Diverse Sources Influence Dynamics of EU-RMP Safety Concerns

Finally, one assessed how the knowledge gained from various sources (Box 3) has contributed to the characterisation of the safety profile (Fig. 6a–c). The sources of information that prompted the inclusion of SCs (Fig. 6a) were clinical trial data (n = 40), post-marketing data (n = 24) and non-clinical data (n = 9). Furthermore, the inclusion of 55 IIRs and MI was related to available data on the pharmacological class effect and 37 SCs were included based on target population characteristics. Information that triggered the removal (Fig. 6b) of SCs was derived from post-marketing data (n = 40), clinical trial data (n = 30) and PASS (n = 21). The most frequent sources associated with the reclassification of SCs were post-marketing data and clinical trial data, which influenced 15 and 11 reclassifications, respectively (Fig. 6c). Additionally, data from PASS formed the basis of the reclassification of one MI to IPR and one IPR to IIRs.
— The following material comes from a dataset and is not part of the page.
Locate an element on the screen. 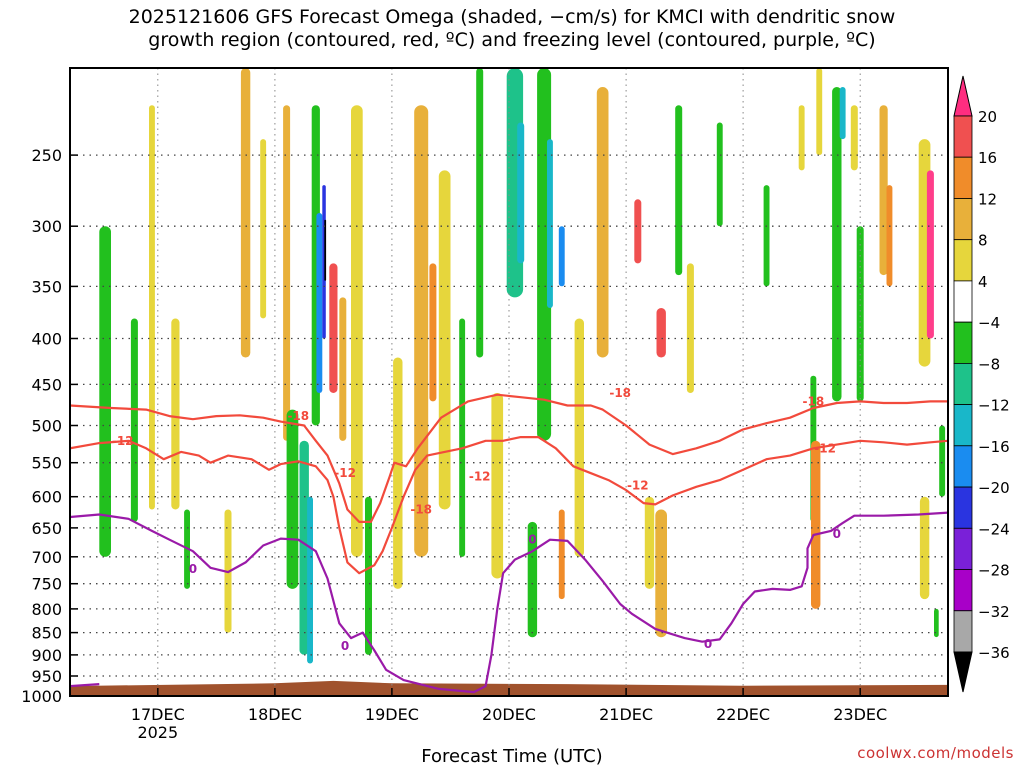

In summary, diverse sources of data contributed to the increasing knowledge of the safety profile during the various stages of the lifecycle for marketed medicinal products.
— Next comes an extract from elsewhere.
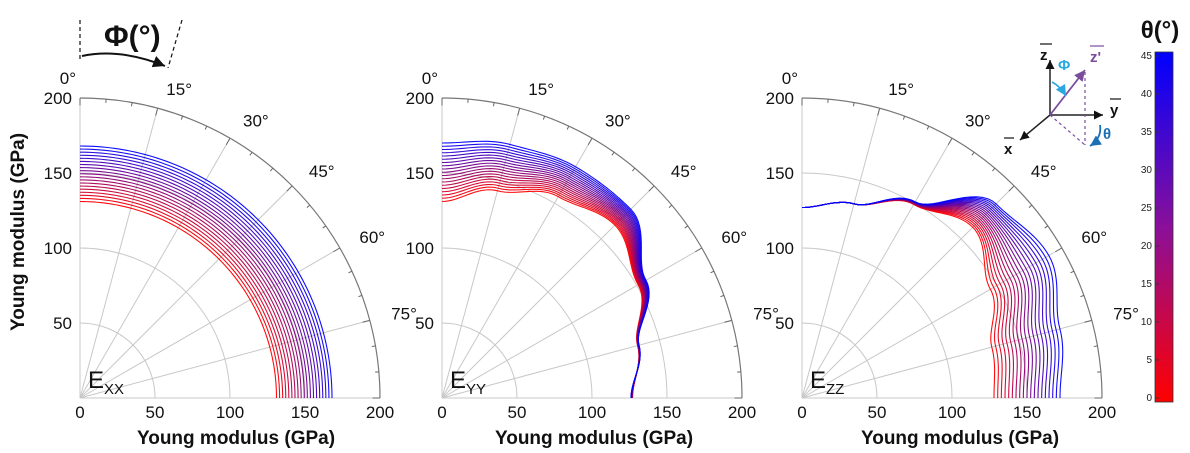 Image resolution: width=1190 pixels, height=453 pixels. I want to click on curve-theta-32.5, so click(198, 280).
The results also showed that the introduction of the new GVP Module V in 2012, as well as the revision in 2017, had an impact on the removal of 45 SCs. Note that the introduction of the GVP Module V in 2012 also prompted the removal of 37 identified risks for Product B (Fig. 1b) not included in Fig. 6b. The implementation of new or revised regulations (Volume 9A in 2008 and the GVP Module V in 2012) had an impact on the reclassification of six IPRs to IIRs and three MI to IPRs. Of the reclassified safety concerns, 47% (seven IPRs to IIRs and two MI to IPRs) were related to pharmacological class effect and/or target population characteristics (Fig. 6d).
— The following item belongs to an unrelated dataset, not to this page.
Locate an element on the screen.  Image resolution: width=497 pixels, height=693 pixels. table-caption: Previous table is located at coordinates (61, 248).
Feedback During Assessment of the Market Authorisation Application

The last step was to assess whether the process to update (i.e., inclusion, removal, or re-classification) the risk presentations was prompted by HAs or by BI. HAs prompted the removal of 49 % (n = 45) of the SCs, whereas BI proactively proposed the removal of 51 % (n = 46) SCs (Fig. 6e). Feedback from HA during the assessment of the MA application dossier, resulted in the inclusion of 34 new SCs to the EU-RMPs. Of these SCs, 50 % (2 IIRs, 10 IPRs and 5 MI) were associated with pharmacological class effect and/or target population characteristics (Fig. 6f). Thus, the results showed that BI and HAs played an equal role in proposing the removal of important risks and MI topics, whereas HAs made a larger contribution to the inclusion of SCs, in particular those associated with class effect and target population.